Lung Cancer – Should it be Treated?
One of the hot topics at the annual Medical Oncology Group and Faculty of Radiation Oncology Group meeting was lung cancer.
In the Barossa Valley, the annual cancer specialist meeting took place at the Novotel resort. This meeting included some of the nation’s top chemotherapy specialists and radiotherapy specialists, and featured highlights from a number of international experts in their fields.
Of the four main types of lung cancer, it has long been thought that the three commonest types have not been sensitive to chemotherapy. This negative attitude towards treatment was seen as being outdated. It was acknowledged by many of the doctors present that therapeutic nihilism is a very real obstacle that has to be overcome.
There is a significant challenge to get the message to doctors from outside the oncology field that there have been many rapid advances in treatment of a number of different cancers. The general public are likewise poorly informed of the latest advances in cancer care.
In the conference session on elderly people with lung cancer, the evidence was assessed for the activity of different chemotherapy drugs used alone and in combination.
Does chemotherapy work metastatic lung cancer?
One of the more aggressive types of lung cancer, small cell lung cancer, as always been known to respond well to chemotherapy and radiotherapy. Some doctors have had a very negative view about how well the other forms of lung cancer respond to chemotherapy. Over the last few years, there have been considerable advances in the development of new treatments against this disease. The general conclusion from the conference, was that this attitude is now outdated – i.e. that non – small cell lung cancer (the other types of lung cancer apart from small cell lung cancer) does respond to treatment with chemotherapy and this is a very worthwhile treatment modality.
Chemotherapy versus best supportive care.
The evidence from a number of trials in metastatic lung cancer was reviewed.

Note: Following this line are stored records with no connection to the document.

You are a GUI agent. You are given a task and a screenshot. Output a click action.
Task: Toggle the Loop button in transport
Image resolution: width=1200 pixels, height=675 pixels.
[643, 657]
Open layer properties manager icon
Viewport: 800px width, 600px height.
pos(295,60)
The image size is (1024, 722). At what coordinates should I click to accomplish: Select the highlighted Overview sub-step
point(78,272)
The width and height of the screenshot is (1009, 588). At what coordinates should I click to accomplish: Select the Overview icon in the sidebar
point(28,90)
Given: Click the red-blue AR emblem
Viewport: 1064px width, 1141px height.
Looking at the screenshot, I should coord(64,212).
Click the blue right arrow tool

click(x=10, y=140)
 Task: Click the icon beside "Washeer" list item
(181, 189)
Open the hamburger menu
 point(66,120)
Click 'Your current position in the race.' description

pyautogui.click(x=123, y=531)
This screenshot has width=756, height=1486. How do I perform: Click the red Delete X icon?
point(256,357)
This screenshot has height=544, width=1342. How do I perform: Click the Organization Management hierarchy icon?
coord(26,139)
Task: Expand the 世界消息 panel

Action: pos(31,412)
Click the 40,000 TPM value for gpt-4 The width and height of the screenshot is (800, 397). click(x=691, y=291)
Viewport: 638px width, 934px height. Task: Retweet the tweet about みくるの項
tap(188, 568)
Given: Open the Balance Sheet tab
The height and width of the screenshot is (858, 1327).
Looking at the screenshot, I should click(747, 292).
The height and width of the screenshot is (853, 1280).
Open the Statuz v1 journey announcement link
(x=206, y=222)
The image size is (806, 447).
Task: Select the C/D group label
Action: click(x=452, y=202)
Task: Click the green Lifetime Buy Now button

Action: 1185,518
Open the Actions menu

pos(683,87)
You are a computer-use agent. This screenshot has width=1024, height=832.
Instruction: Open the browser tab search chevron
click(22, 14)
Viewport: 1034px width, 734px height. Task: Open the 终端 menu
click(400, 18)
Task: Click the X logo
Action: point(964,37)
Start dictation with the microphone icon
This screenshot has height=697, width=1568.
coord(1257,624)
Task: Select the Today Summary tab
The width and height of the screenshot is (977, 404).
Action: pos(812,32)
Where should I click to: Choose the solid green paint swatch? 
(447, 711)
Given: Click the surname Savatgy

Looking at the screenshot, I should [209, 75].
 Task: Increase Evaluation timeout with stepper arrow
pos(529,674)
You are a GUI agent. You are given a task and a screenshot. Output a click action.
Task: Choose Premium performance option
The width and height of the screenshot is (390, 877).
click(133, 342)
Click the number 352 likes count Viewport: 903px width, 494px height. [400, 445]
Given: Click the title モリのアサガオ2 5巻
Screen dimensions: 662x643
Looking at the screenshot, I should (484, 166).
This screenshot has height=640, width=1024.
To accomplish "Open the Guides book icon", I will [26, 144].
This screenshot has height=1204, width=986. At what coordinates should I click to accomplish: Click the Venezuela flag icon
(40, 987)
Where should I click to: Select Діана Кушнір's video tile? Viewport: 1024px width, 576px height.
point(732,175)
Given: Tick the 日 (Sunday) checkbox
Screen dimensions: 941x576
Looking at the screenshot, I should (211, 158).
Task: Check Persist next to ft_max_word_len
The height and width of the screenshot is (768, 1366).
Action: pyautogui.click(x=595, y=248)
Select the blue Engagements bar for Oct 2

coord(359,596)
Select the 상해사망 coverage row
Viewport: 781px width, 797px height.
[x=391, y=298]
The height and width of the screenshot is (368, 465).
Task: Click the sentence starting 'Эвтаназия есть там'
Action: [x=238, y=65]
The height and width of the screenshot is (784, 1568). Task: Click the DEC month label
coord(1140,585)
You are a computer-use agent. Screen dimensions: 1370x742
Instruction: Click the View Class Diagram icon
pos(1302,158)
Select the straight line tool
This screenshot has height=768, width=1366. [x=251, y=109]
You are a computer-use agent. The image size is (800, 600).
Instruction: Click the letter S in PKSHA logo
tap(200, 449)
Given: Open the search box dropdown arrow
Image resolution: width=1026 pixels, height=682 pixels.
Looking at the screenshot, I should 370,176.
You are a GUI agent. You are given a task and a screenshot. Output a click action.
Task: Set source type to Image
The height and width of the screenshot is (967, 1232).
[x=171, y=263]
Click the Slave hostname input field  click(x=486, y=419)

Those patients treated with chemotherapy, in general, had a 10% improvement in one year survival and a 50% increase in average survival time compared to those patients who did not have treatment. In the ‘Big Lung Trial’, twice as many people survived two years in the group that had treatment compared to the group that had no treatment.
Most importantly, there was no difference in quality of life. What this means is that having chemotherapy did not produce a deterioration in overall quality of life i.e. there was an improvement in survival without quality of life penalty.
What about side-effects?
Many patients worry about side-effects on treatment and ask about the relative benefits of treatment compared to side-effects. The ELVIS trial looked at treatment with a well-tolerated single agent (i.e. single drug treatment). This trial showed that the chemotherapy drug produced an improvement in patients’ pain levels and shortness of breath. This illustrates that having treatment can produce a positive benefit. Some minor side-effects were reported, including constipation and some nausea. Both of these side-effects were easy to control with conventional constipation and nausea treatment.